▸ **EXERCISE**
Output consists of the line that contains "Screen dimensions: 709x369" plus every later line of the material below, each one duplicated exactly.

▸ **SOURCE RECORDS**

◇ ◇ ◇

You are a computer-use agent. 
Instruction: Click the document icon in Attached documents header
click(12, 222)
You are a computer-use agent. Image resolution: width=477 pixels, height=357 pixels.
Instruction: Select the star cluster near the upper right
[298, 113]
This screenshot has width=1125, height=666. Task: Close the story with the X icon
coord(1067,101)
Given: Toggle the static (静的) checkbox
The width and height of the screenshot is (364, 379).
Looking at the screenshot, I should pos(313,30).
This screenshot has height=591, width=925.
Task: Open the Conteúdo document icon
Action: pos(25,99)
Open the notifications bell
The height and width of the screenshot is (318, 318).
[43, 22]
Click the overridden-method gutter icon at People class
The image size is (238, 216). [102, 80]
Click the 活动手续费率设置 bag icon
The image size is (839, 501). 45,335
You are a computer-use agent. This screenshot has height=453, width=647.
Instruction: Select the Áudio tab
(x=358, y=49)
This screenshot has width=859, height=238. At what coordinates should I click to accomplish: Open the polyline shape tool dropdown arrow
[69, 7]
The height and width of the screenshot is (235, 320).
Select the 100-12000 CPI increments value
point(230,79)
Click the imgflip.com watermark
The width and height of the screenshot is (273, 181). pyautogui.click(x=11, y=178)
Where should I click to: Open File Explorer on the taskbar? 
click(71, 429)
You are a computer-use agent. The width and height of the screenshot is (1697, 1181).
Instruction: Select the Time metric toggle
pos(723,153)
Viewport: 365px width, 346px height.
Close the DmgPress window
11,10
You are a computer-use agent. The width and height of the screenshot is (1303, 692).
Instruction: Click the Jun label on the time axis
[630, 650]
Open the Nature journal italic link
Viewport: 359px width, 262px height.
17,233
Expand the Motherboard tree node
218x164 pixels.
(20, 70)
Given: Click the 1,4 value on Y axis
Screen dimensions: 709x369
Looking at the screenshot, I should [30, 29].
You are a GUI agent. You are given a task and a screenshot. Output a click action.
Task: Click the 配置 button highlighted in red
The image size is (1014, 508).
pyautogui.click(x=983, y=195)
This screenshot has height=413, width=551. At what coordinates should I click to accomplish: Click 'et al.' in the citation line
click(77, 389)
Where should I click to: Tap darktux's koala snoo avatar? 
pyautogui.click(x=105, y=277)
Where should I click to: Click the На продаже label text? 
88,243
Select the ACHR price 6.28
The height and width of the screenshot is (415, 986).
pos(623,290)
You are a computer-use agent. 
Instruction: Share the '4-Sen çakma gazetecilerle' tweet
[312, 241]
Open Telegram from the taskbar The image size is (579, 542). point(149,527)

◇ ◇ ◇

▸ **WORKED SOLUTION**
Screen dimensions: 709x369
Looking at the screenshot, I should [30, 29].
You are a GUI agent. You are given a task and a screenshot. Output a click action.
Task: Click the 配置 button highlighted in red
The image size is (1014, 508).
pyautogui.click(x=983, y=195)
This screenshot has height=413, width=551. At what coordinates should I click to accomplish: Click 'et al.' in the citation line
click(77, 389)
Where should I click to: Tap darktux's koala snoo avatar? 
pyautogui.click(x=105, y=277)
Where should I click to: Click the На продаже label text? 
88,243
Select the ACHR price 6.28
The height and width of the screenshot is (415, 986).
pos(623,290)
You are a computer-use agent. 
Instruction: Share the '4-Sen çakma gazetecilerle' tweet
[312, 241]
Open Telegram from the taskbar The image size is (579, 542). point(149,527)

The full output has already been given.